## 出典抜粋
►
【投票キャンペーン対象】LLMによる非同期文章レビュー基盤アーキテクチャ
アーキテクチャの工夫ポイント
アーキテクチャ選択の背景や意図
今回のアーキテクチャ設計では、主に3つの課題を考慮しました。
LLMの不確実性
LLMはAPIのRate Limitやレイテンシが不安定であり、システムの安定稼働において大きな懸念点でした。
組織間の連携
プロダクト組織とデータ組織が関わるため、両者の責任境界を明確にする必要がありました。
マルチクラウド環境
プロダクト組織がAWS、データ組織がGoogle Cloudを利用しており、セキュアな通信を確立する必要がありました。
これらの課題に対応するため、以下の設計方針を採用しました。
まず、LLMの不確実性に対しては、処理の失敗を前提としたリトライ(再試行)機能を持つ非同期処理を基本としました。
次に、組織間の連携については、それぞれが独立して開発・運用できるよう疎結合な構成を目指しました。
◄
## 練習問題
非同期文章レビュー基盤の文章によると、プロダクト組織とデータ組織はそれぞれどのクラウドを利用していますか。 以下の記録はこの問題を解くのに使いません。

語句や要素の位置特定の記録
►
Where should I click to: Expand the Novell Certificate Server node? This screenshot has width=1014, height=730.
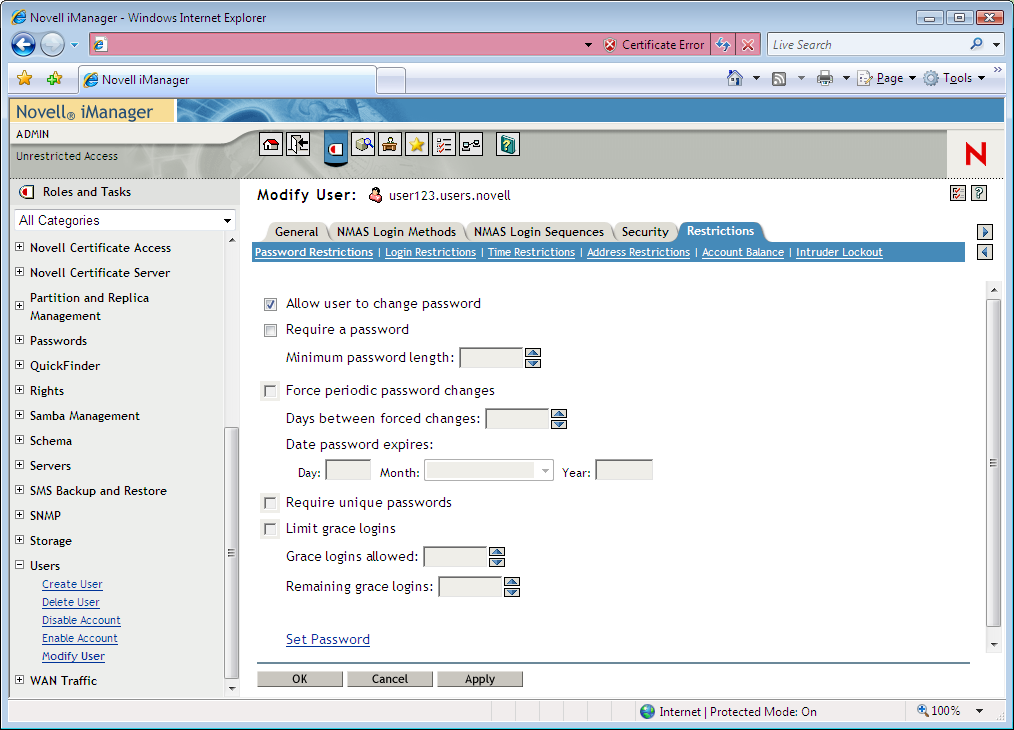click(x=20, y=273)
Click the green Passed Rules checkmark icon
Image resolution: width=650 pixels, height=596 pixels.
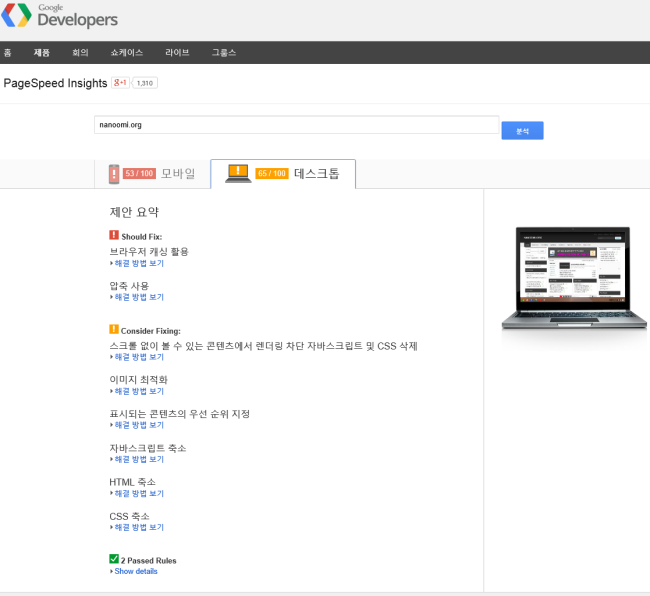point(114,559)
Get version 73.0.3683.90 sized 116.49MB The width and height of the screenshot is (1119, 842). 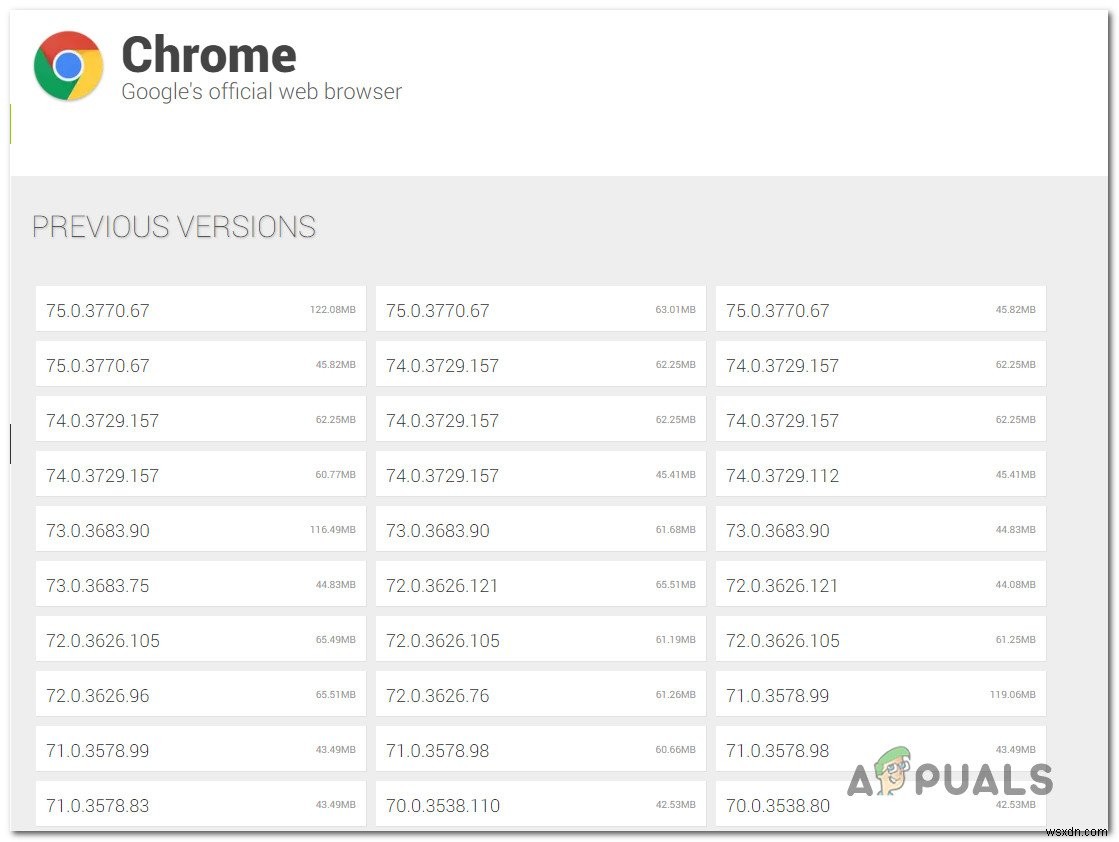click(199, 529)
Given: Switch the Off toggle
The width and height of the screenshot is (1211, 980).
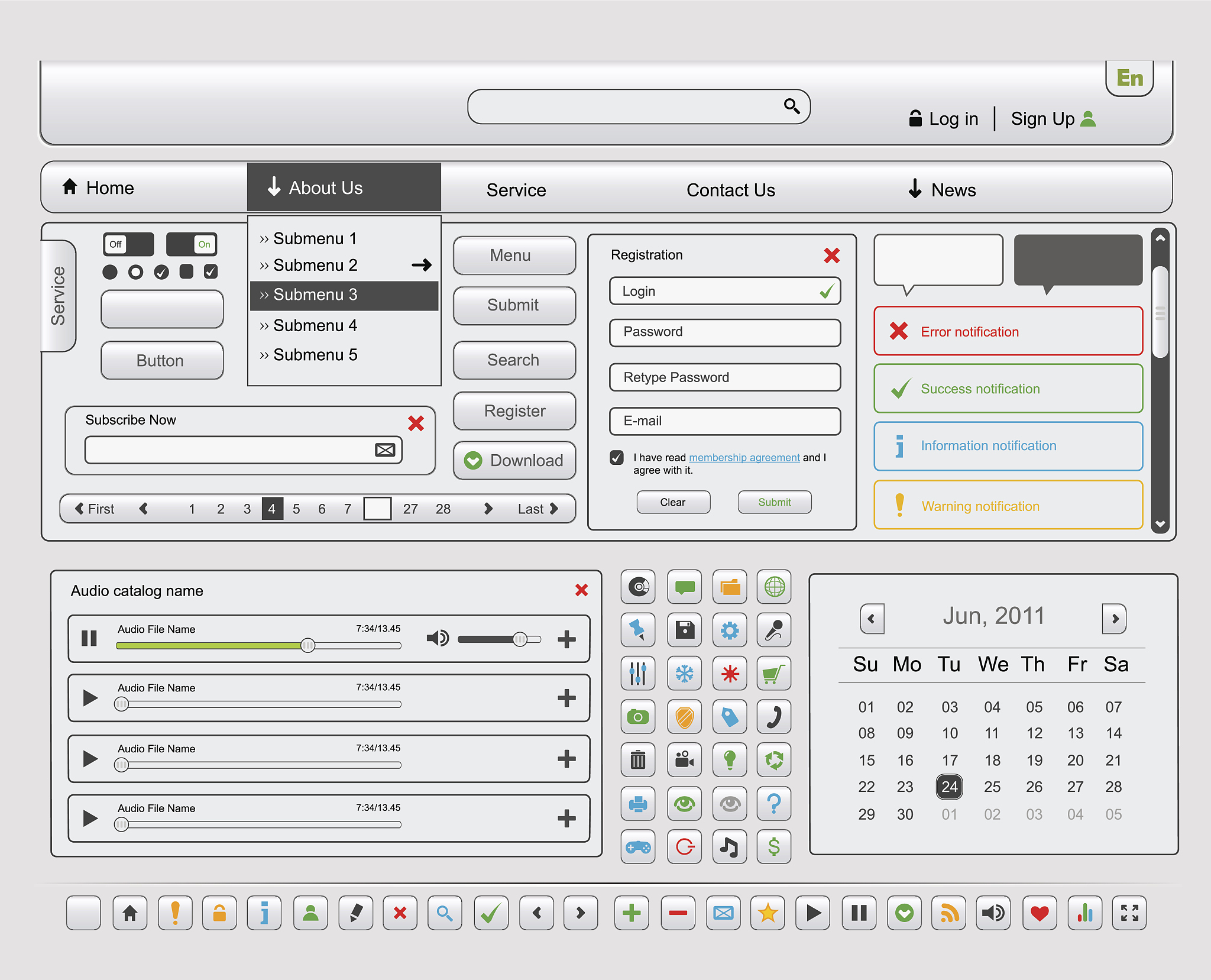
◄
## 解答
プロダクト組織はAWS、データ組織はGoogle Cloudを利用しています。